Login
People on smartphones with AI imagery overlap

AI in social value reporting — the GOOD, the BAD and the way forward

Everywhere you look, it seems like the whole working world is talking about Artificial Intelligence (AI). But one area in particular which poses some unique questions about the applications of AI is social value reporting.

Social value encompasses the economic, environmental and social benefits that individuals, organisations and governments generate to create a positive impact on communities and society. As businesses are increasingly held accountable for their contributions to social good, the application of AI in this space has opened up new possibilities for scaling impact, solving systemic challenges, and advancing equitable solutions.

But that doesn’t mean it’s without its challenges.

In this article, we’ll discuss how social value reporting professionals can leverage all the best bits about AI, without falling foul of the potential downsides.

AI in social value reporting: the GOOD

AI’s potential to do social GOOD can’t be overstated. A report from McKinsey & Company analysed 160 AI social impact use cases, and concluded that “existing capabilities could contribute to tackling cases across all 17 of the UN’s sustainable development goals.” In other words, AI has the potential to help hundreds of millions of people across the world, from all walks of life.

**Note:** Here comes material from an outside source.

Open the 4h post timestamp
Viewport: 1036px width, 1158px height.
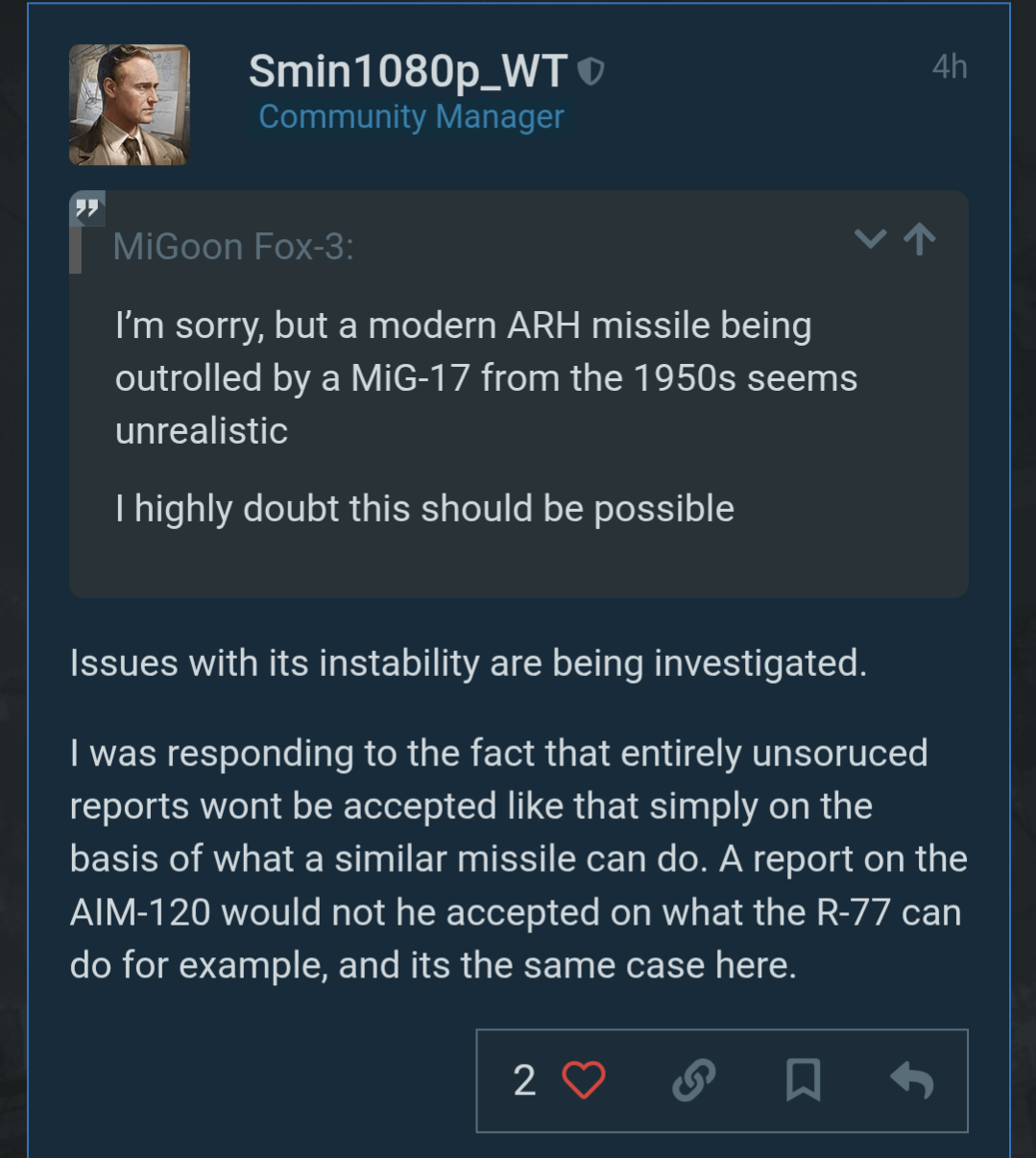949,67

Plus, when it comes to the act of measuring social impact, AI can help you…

  • Save valuable time and resources: At its core, AI thrives on data. Whether it’s about identifying trends, predicting behaviours, or optimising decisions, AI’s value lies in its ability to process and analyse enormous datasets. In the social value space, this capability is invaluable. Governments, investors and businesses looking to address societal issues are often flooded with data, but can lack the resources to fully utilise it.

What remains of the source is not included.